Müll - Keinen Müll wegwerfen - nichts zurücklassen -  gegebenenfalls gefundenen Müll mitnehmen. Je tiefer man in eine Höhle eindringt, desto weniger Mikroorganismen lassen sich finden. Die Zersetzung von Abfallstoffen geht daher extrem langsam. Jeder zusätzliche Abfall stört das noch vorhanden Leben. [20]
Tropfsteine
  • Keine Tropfsteine anfassen – Dreckfinger lassen den Glanz verblassen – Tropfsteine auf denen Fett ist, wachsen nicht weiter
  • Auf keinen Fall Tropfsteine abbrechen – Respekt vor Zeit der Entstehung
  • Sich an engen Passagen vorsichtig an Tropfsteinen vorbeibewegen
    • Alle natürlichen Funde in der Höhle belassen
    • Keine Namenszüge oder ähnliches auf den Höhlenwänden hinterlassen
Lebewesen
  • Keine Lebewesen stören (nicht berühren - Tiere, Insekten, Pflanzen)
  • Fledermäuse nie direkt anleuchten evtl. schlafende Fledermäuse sind sehr lichtempfindlich.

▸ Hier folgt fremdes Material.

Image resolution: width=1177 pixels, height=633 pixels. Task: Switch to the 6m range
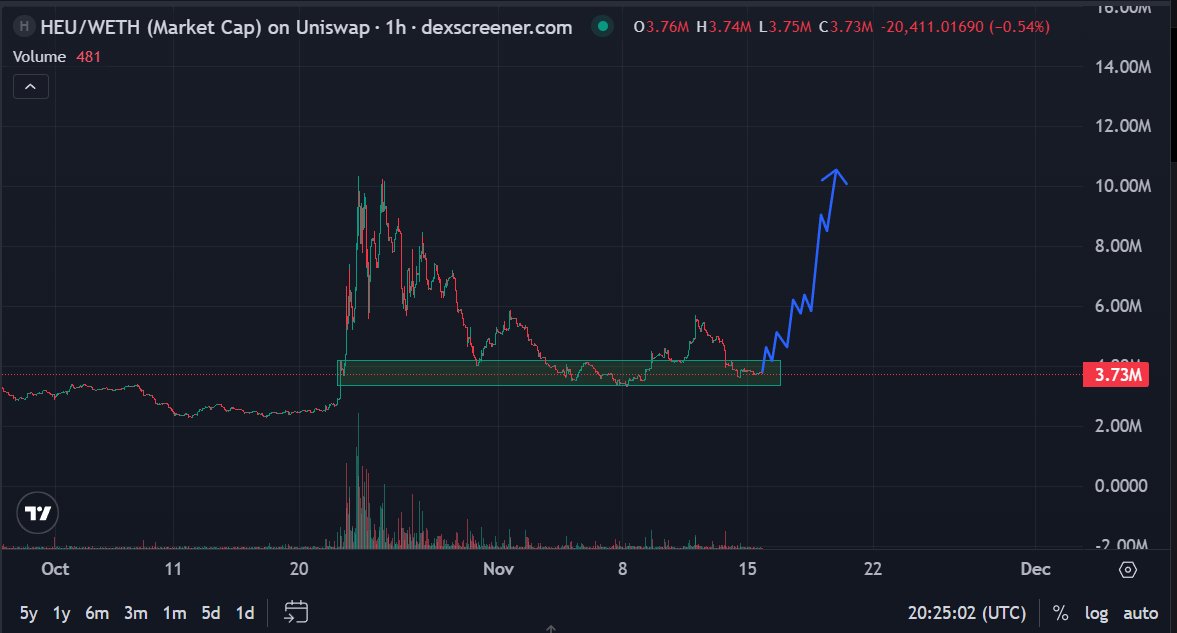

Sie wachen erst zeitverzögert auf, so dass der Eindruck entsteht, als merken sie nichts. Das Aufwachen kostet sie jedoch sehr viel Energie und mindert daher ihre Überlebenschancen. Für eine Fledermaus im Winterschlaf kann dies leicht tödliche Folgen haben. [21]
  • Sich ruhig verhalten, die Tiere in der Höhle sind hier, weil sie Ruhe suchen
  • Auf dem Weg zur Höhle keine Abkürzung nehmen (keine Wege abschneiden)
Sperrzeiten
(Fledermausschutz)
Saisonale Sperrzeiten sind einzuhalten, da Fledermäuse zwischen Oktober und Ende April ihren Winterschlaf abhalten. Alle nicht wasserführenden Höhlen der Schwäbischen Alb sind daher 15. November bis 15. April gesperrt. Weitere Infos hierzu geben die jeweiligen Landesverbände (für Höhlen- und Karstforschung) oder der VdHK. [22]
Fotographieren

Man muss sehr nahe ans Objekt herantreten, da die Höhle fast jeden Blitz schluckt. Fledermäuse jedoch leiden unter dem "Beschuss" von Fotoblitzen und wachen auf. Im Winterschlaf könnte das für die Tiere den Tod bedeuten.